Tea Party Has Republicans Running Scared

By Richard McGregor, Financial Times
WATCH LIVE

In the months after Bill Clinton received the same kind of electoral drubbing meted out to Barack Obama in November, he used to measure his political standing by the number of Republicans getting ready to run against him.

Former U.S. President Bill Clinton seen speaking during the inaugural Rural Summit in Washington, DC
Getty Images

By early March in 1994, three senators, a past and serving governor and other conservative activists had already declared that they were seeking the Republican nomination for the 1996 presidential poll, then nearly two years away.

His opponents were multiplying for obvious reasons, according to Taylor Branch’s book, The Clinton Tapes, compiled from interviews in office with the then president.

Mr Clinton’s stock was so low that each challenger saw the Republican nomination as tantamount to winning the election.

If Mr Obama were to use the same barometer as Mr Clinton used midway through his first term, then the US president might feel he is serenely coasting towards victory in the 2012 poll.

Like Mr Clinton, Mr Obama’s Democrats were on the receiving end of a defeat of historic dimensions at the midterm congressional elections. But the field so far arrayed against him is nothing like the one that was rolled out against Mr Clinton.

The array of Republicans clustered at the starting gate and mulling joining the 2012 race are grappling with issues that usually confront putative challengers. They will need to raise a ton of money, for starters.

The Republicans have not forgotten that while Mr Obama offered voters hope and change, he raised so much money that he had double the funds of his opponent, John McCain, to sell his uplifting message.

But the biggest wild card are the party’s new kingmakers, the motley group of enraged conservatives known collectively as the Tea Party.

Back in the 1990s, Mr Clinton told his diarist that senior Republicans were terrified of the party’s base and constantly buckled in front of it, even though they made up only 20 percent of the overall electorate.

If Republican leaders were scared of the base then, they must be petrified now. The Tea Party had a taste of power before last year’s election, when their activists were pivotal in deciding the winner of numerous Republican primaries.

They show every sign of maintaining the rage they generated last year. Already, they are plotting to replace two senior sitting senators, Richard Lugar of Indiana and Orrin Hatch of Utah.

They also remain militantly opposed to tax increases of any kind to balance the budget and are clamouring to undo Mr Obama’s health reforms. It is no surprise that so few Republicans have so far formally declared that they are running in 2012.

The newly conservative base has changed the calculations for them.

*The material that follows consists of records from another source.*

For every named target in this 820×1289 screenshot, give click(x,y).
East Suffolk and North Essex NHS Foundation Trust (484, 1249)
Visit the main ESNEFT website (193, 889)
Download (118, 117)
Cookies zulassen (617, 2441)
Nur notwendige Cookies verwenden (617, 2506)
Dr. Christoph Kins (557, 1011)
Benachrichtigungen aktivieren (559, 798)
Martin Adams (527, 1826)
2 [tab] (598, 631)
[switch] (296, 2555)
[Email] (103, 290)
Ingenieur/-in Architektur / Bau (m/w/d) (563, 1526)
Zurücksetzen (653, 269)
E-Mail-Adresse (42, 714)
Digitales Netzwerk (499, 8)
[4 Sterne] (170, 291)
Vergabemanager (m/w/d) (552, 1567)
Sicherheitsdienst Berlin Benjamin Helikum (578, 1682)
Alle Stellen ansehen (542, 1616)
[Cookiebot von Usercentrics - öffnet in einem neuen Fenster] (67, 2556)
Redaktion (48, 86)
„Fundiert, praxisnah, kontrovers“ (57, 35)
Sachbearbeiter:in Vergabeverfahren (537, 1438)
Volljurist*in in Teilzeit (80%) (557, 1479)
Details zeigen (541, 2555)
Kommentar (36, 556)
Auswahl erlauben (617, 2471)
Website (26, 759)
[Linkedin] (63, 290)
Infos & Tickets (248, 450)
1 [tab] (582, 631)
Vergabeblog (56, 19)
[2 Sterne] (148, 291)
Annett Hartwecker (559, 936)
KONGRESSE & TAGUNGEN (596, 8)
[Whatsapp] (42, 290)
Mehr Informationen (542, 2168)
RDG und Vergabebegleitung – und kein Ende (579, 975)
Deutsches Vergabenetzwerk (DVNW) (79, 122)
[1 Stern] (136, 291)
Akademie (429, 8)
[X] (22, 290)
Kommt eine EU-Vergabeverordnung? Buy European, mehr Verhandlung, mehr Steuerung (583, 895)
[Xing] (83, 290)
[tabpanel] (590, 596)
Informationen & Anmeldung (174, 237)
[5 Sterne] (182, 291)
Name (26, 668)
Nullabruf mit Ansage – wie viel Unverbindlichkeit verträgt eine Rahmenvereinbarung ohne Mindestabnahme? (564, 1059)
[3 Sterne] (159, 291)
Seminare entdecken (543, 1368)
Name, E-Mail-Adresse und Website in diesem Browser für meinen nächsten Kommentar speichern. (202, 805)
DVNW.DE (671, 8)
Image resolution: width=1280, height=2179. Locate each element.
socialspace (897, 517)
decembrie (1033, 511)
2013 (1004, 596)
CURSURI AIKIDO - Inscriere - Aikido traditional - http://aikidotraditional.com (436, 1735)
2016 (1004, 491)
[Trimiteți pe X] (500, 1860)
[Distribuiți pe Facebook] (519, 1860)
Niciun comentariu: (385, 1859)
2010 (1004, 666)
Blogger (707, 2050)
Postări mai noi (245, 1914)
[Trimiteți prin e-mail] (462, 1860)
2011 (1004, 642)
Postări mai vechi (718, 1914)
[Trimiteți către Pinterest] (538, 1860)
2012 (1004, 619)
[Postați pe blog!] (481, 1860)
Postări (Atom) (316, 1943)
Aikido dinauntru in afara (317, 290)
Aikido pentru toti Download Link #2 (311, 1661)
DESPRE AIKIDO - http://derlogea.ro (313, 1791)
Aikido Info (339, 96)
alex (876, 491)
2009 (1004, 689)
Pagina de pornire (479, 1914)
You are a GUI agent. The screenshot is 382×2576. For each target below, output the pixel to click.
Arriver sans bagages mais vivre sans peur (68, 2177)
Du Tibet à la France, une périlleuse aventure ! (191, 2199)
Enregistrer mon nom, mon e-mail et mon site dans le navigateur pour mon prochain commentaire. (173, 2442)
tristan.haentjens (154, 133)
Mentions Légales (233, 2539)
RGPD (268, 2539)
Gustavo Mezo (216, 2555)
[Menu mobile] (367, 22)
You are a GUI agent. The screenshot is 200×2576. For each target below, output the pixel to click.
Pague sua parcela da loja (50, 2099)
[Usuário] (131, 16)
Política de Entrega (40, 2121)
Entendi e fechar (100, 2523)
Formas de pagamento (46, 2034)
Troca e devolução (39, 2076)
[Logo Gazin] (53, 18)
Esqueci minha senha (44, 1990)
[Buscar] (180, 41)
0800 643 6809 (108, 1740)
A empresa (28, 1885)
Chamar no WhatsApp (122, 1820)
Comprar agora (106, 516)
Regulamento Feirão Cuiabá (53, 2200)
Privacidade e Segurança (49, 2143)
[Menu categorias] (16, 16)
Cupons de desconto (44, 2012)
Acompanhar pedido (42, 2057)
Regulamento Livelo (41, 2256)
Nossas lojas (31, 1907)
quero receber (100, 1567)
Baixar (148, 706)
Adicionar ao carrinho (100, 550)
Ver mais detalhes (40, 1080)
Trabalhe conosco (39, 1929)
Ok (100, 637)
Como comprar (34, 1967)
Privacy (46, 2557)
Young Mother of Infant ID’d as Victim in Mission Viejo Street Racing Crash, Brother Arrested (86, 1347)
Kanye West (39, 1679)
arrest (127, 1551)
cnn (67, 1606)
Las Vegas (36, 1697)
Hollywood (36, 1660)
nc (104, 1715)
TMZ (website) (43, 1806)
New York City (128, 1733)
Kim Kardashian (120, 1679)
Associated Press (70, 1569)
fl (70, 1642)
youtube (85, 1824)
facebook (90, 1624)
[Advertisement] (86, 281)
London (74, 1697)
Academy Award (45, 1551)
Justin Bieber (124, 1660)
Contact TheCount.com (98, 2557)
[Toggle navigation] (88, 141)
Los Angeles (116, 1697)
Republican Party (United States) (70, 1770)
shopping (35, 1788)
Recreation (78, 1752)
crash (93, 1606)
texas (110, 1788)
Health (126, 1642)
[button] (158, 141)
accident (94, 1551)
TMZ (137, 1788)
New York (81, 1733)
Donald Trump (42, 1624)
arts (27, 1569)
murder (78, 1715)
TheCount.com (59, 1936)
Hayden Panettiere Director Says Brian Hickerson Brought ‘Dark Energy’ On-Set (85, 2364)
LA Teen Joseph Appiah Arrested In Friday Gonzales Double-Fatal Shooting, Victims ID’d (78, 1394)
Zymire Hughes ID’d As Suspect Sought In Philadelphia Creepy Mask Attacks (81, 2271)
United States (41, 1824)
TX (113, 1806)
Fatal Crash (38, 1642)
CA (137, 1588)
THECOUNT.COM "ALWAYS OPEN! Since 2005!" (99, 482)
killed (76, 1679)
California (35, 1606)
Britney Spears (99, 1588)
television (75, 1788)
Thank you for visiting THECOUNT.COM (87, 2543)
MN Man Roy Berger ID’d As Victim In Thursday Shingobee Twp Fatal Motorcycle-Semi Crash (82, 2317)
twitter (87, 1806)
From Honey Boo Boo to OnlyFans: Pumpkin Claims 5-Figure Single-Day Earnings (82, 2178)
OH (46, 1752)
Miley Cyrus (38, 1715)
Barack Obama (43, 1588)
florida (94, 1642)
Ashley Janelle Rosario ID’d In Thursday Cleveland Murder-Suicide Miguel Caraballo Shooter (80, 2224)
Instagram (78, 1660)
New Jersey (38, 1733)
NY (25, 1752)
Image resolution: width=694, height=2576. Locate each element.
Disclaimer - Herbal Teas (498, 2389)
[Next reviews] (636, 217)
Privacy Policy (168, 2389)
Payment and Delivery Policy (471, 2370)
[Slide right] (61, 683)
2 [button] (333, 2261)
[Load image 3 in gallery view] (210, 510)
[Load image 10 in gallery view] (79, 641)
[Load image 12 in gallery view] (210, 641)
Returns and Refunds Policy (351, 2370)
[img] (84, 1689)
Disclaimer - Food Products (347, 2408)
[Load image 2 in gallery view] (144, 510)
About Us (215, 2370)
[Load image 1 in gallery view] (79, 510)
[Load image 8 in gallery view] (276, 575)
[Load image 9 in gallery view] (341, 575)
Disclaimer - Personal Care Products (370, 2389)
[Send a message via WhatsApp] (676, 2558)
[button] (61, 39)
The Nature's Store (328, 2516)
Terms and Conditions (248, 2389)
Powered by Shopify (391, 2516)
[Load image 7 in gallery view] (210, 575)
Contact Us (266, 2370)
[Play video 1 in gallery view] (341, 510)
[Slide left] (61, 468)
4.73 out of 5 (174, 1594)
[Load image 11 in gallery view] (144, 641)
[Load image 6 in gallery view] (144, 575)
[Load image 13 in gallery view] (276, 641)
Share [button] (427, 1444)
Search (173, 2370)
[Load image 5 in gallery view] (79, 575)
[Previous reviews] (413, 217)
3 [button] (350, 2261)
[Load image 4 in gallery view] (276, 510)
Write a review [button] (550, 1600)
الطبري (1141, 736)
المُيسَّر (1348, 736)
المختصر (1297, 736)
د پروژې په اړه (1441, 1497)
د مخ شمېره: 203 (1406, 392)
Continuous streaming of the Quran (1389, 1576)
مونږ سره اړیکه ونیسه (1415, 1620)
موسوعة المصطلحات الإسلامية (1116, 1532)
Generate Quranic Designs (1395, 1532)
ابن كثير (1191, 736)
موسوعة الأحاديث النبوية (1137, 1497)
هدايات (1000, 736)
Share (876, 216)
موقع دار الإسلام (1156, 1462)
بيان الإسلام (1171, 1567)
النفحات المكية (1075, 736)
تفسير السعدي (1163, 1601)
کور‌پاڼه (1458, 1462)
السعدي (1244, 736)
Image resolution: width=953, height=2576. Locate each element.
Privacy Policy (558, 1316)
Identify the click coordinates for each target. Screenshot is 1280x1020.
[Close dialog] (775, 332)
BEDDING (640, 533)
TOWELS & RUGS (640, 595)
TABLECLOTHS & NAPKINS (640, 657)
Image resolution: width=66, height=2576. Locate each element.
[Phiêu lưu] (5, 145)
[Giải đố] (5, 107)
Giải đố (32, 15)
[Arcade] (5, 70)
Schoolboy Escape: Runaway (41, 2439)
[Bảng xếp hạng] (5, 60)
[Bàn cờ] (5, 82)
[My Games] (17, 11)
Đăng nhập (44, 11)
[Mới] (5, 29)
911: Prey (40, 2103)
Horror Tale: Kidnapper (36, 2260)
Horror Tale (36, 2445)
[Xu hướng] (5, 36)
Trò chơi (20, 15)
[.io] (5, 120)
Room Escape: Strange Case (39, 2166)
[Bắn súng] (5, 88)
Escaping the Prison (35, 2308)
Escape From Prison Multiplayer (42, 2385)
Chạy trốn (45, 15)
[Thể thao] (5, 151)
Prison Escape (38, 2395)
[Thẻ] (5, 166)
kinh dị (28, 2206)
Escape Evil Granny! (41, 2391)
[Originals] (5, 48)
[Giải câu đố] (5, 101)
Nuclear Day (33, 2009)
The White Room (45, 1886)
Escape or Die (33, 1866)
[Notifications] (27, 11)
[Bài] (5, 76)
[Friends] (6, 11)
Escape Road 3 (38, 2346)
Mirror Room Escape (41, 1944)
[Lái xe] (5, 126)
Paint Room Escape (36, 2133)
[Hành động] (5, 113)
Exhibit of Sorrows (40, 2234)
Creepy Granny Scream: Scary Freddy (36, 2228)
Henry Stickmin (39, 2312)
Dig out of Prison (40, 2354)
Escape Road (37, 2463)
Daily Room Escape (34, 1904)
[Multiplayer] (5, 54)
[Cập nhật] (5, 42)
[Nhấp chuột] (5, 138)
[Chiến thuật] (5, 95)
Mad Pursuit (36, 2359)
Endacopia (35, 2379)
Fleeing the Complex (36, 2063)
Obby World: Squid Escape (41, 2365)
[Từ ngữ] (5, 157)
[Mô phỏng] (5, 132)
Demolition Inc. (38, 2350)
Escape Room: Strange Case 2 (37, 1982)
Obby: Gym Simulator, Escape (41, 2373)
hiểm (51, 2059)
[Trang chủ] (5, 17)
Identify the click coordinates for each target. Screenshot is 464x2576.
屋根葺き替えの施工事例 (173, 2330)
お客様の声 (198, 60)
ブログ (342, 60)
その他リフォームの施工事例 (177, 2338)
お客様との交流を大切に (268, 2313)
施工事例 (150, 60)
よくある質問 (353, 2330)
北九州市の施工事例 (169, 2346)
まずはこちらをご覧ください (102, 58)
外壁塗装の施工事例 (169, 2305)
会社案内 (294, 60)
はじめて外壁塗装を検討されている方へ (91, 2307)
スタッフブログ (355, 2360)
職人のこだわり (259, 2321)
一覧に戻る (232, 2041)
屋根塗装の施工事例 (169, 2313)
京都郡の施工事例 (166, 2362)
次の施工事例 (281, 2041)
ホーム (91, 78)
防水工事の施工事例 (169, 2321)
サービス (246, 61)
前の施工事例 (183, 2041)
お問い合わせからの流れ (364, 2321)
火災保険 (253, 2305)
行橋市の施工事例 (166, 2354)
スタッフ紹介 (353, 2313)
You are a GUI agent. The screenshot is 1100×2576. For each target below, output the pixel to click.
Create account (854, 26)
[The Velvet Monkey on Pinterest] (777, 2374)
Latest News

The potential list of candidates is long, including Newt Gingrich, the former House speaker, and five serving or past governors, Mitt Romney (Massachusetts), Tim Pawlenty (Minnesota), Sarah Palin (Alaska), Jon Huntsman (Utah) and Haley Barbour (Mississippi).

But at a gathering of conservative activists in Iowa on the weekend, it was Michele Bachmann, the Tea Party favourite, who generated the most enthusiasm.

Ms Bachmann adopts a hard line against the Obama administration on every front, on the budget, on social issues such as abortion and healthcare, and has charisma to boot.

She is dismissive of the efforts of traditional mainstream Republicans to focus on Mr Obama’s chief weakness, the economy. Conservatism, she insists, is a package which cannot be picked apart.

“Social conservatism is fiscal conservatism,” she told the enthusiastic crowd in Iowa.

The Tea Party’s power means that any potential challenger will have to cut their cloth accordingly to win the Republican nomination.

But what appeals to the narrowing Republican base is likely to turn off large numbers of independent voters and mobilise a higher turnout for the Democrats.

Such a scenario also poses problems for Mr Obama. He is the frontrunner at this early stage but mainly because there is no candidate who has emerged who can compete with him.

Few of Mr Obama’s strategists will be happy that he is favourite, however, merely because all his opponents seem weak.